SDPI’lar yeni bir yaklaşım benimsemektedir – sürdürülebilir kalkınmayı tehlikeye atan temel koşulları ele alan bir yaklaşım. Bunu, ister sosyal, ister ekonomik, ister çevresel olsun, tüm gezegensel sınırlara saygı göstererek yapar.
Geleneksel açıklama, aynı sektör veya coğrafyadaki emsallerin karşılaştırılmasını ve önceki yıllara kıyasla “iyi” performansın açıklanmasını içerir.
SDPI’lar ise şirketlerin bilimsel olarak belirlenmiş, bağlam temelli bir sürdürülebilirlik eşiği ile karşılaştırılmasını içerir.
Sürdürülebilirlik eşikleri
Bir kuruluşun sürdürülebilirlik performansı, sürdürülebilirlik standartlarına kıyasla kuruluşun gezegensel sınırlar ve sosyal eşikler gibi hayati varlıklar üzerindeki etkisi açısından ifade edilir. Bu, sosyal, ekonomik ve çevresel dengeye katkıda bulunan tüm paydaşların – insan ve doğa – refahını sağlar.
Rapora göre, gerçek sürdürülebilirlik, fiili etkilerin normatif etkilerle karşılaştırılmasıyla değerlendirilebilir.
Örneğin giderek kıtlaşan bir emtia olan suyu ele alalım. Bir kuruluşun su tüketimini yüzde 35 oranında azaltması veya rakiplerine kıyasla en fazla su tasarrufu yapması, aslında bize bu su tüketiminin sürdürülebilirliği hakkında hiçbir şey söylemez.
Bir kuruluş kendi sektöründe su tasarrufu konusunda en iyisi olsa da sürdürülebilirlik açısından düşük performans gösterebilir. Sürdürülebilirlik çabayla değil, ekosistemlerin – gezegensel sınırlar, kirlilik ve biyoçeşitlilik gibi – gezegenin direncini tehlikeye atmaktan kaçınma kapasitesiyle ölçülür.

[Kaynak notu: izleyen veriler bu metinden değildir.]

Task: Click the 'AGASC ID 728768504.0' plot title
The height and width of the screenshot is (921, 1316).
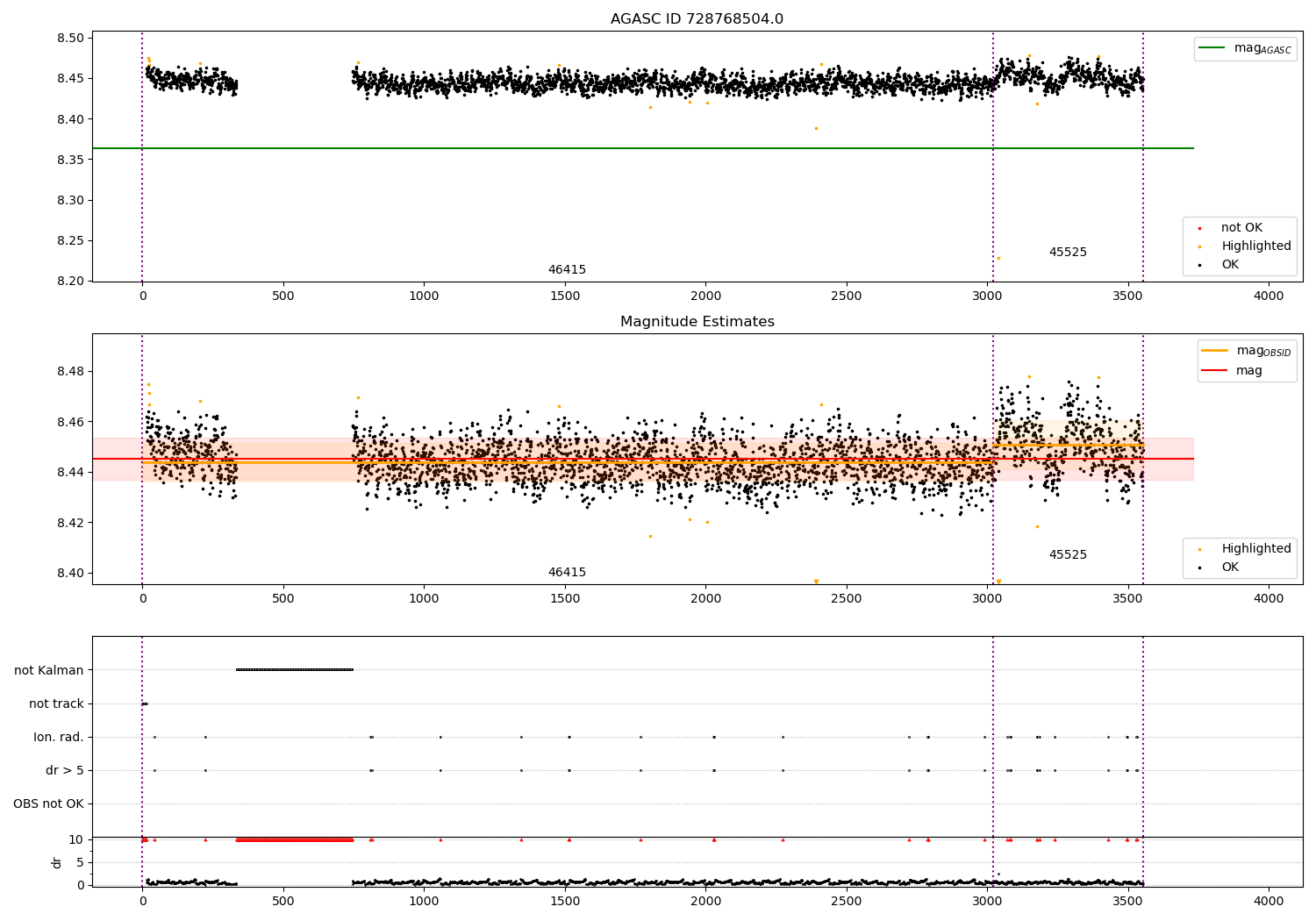Action: (x=697, y=19)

Bunun yerine SDPI’lar su tüketiminin ekosistemlerin kapasitesi ve canlı türlerinin gerçek su ihtiyaçları ile karşılaştırılmasını önermektedir. Bir kuruluşun gerçek sürdürülebilirliğini belirleyecek olan, ekosistem kapasitesi ışığında gerçek tüketim ile kaynak mevcudiyeti arasındaki bu dengedir.

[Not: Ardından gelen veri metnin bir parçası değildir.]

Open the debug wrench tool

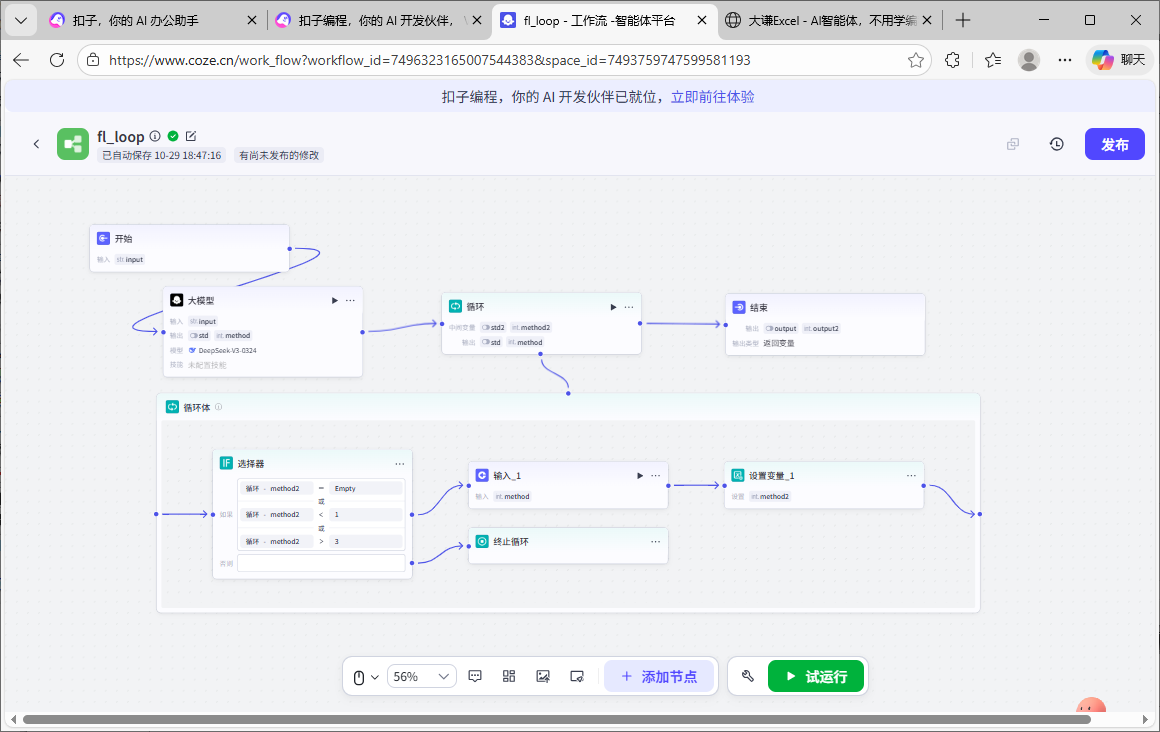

Gerçek sürdürülebilirliğe ulaşmak
Zaman geçtikçe, işletmelerin sürdürülebilirlik etkilerini açıklamaları giderek daha fazla gerekecek. Bu durum, Kurumsal Sürdürülebilirlik Raporlaması Direktifi’nin yürürlüğe girmesinin ardından 2024 yılından itibaren büyük Avrupa şirketleri için geçerli olacaktır.

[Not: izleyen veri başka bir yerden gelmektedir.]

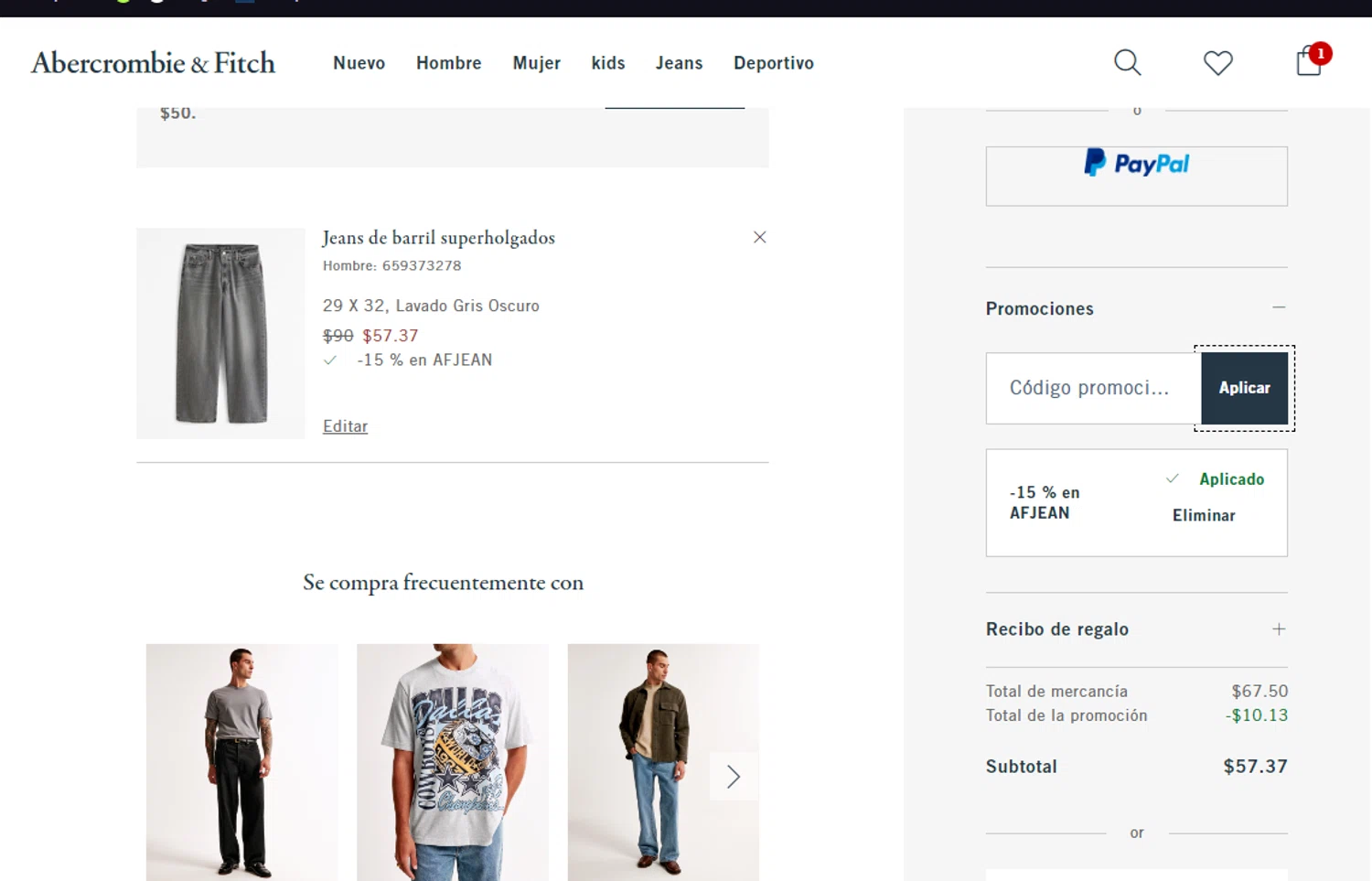Remove the barrel jeans with X icon
The width and height of the screenshot is (1372, 881).
tap(759, 237)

Borsalar da bu yönde hareket ederek Amerika Birleşik Devletleri ve Kanada’da halka açık şirketleri sürdürülebilirlik performanslarını açıklamaya zorlamaktadır.
SDPI’ların dünya çapında yaygın ve uyumlu bir şekilde benimsenmesi, sürdürülebilirlik performansının açıklanmasına yönelik bu artan ivmenin bir parçası olarak, bizi önümüzdeki zorlukların büyüklüğünü karşılamaya yaklaştıracak gerçek sürdürülebilirliği teşvik edebilir.
Hep birlikte hırslı olmalı ve gerçek sürdürülebilirliğe ulaşma yolunda yeni bir yörünge sunan bu yeni göstergelerin uygunluğundan ve özgünlüğünden yararlanmalıyız.